MATERIAL FOR THE TASK
* * * * *
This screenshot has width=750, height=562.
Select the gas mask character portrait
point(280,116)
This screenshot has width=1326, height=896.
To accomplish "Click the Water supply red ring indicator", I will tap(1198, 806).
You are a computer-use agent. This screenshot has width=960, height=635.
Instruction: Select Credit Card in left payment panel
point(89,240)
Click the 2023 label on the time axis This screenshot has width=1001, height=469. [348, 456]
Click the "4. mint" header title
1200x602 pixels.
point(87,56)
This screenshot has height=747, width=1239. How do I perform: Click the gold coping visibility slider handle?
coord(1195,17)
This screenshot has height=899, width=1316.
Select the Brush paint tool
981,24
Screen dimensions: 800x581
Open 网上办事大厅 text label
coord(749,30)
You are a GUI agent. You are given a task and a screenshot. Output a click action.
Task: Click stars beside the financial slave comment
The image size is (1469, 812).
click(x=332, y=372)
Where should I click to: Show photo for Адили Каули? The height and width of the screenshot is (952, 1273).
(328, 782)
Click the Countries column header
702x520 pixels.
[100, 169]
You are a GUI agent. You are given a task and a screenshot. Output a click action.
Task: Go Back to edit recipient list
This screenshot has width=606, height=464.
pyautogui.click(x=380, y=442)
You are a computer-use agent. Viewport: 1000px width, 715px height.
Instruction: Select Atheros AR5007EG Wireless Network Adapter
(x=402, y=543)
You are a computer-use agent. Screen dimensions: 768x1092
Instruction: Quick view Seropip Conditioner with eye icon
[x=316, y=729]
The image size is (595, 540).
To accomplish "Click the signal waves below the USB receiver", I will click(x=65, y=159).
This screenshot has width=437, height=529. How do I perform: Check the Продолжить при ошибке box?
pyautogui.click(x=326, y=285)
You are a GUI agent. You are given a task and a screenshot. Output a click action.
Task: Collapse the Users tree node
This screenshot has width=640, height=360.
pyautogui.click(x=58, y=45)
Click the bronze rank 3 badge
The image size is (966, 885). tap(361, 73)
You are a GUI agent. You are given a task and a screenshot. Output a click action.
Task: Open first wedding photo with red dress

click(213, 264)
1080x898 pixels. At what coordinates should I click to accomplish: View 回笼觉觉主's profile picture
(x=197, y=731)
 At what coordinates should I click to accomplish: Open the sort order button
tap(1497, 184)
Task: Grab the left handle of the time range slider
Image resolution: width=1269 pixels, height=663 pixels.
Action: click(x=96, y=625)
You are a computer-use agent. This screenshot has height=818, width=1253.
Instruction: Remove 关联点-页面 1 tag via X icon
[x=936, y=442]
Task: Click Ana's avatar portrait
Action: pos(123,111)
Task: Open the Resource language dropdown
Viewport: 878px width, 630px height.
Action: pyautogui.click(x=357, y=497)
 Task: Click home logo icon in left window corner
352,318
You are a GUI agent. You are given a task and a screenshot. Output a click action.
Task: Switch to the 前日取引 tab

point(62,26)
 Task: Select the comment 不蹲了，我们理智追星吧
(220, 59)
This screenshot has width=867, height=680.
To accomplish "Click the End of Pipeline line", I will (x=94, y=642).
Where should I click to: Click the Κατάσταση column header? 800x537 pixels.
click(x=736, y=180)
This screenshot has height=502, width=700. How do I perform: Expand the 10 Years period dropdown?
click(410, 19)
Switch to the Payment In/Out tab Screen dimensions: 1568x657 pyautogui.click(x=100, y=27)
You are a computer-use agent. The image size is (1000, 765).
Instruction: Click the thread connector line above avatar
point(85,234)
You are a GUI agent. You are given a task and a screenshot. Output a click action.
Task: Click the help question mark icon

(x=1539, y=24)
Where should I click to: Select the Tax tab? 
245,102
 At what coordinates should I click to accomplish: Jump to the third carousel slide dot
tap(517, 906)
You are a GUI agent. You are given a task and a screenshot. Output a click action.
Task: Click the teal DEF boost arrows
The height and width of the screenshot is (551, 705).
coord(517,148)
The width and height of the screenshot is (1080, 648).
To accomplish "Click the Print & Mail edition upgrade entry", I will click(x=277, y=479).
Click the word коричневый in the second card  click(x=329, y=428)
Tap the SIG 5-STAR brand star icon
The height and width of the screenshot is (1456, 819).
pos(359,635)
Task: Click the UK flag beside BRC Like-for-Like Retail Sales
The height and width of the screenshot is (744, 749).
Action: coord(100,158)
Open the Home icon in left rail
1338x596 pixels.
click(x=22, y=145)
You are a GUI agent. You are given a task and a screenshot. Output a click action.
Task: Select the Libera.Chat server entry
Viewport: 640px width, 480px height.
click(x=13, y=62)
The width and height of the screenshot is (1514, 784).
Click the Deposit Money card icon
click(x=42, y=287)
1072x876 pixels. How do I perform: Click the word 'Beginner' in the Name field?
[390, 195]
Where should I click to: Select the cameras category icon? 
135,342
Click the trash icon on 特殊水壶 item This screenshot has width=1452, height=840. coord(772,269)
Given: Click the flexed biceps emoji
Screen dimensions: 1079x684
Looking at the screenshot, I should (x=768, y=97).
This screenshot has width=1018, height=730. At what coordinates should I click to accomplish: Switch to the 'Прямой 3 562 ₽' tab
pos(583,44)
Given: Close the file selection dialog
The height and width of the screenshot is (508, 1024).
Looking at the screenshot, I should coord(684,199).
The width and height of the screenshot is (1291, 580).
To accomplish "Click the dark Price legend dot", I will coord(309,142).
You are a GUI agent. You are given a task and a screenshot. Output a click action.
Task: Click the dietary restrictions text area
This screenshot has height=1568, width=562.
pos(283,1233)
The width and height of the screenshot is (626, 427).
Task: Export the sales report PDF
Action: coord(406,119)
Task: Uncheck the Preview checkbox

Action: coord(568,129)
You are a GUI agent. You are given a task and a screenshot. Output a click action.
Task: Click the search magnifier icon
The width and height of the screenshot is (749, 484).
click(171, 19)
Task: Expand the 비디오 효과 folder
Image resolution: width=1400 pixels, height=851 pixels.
* * * * *
When a line in the records holds the string "time", copy that line.

Click the 2023 label on the time axis This screenshot has width=1001, height=469. [348, 456]
Task: Grab the left handle of the time range slider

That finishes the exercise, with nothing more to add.